§ WHAT TO DO:
Each entry below is to be copied out exactly and in full.

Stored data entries
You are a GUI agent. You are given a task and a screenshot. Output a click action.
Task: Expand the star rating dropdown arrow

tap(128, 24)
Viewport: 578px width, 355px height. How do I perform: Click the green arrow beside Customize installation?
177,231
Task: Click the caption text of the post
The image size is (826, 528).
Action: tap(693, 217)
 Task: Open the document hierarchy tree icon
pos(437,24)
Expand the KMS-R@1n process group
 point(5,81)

§ RESULT OF THIS TASK:
You are a GUI agent. You are given a task and a screenshot. Output a click action.
Task: Expand the star rating dropdown arrow

tap(128, 24)
Viewport: 578px width, 355px height. How do I perform: Click the green arrow beside Customize installation?
177,231
Task: Click the caption text of the post
The image size is (826, 528).
Action: tap(693, 217)
 Task: Open the document hierarchy tree icon
pos(437,24)
Expand the KMS-R@1n process group
 point(5,81)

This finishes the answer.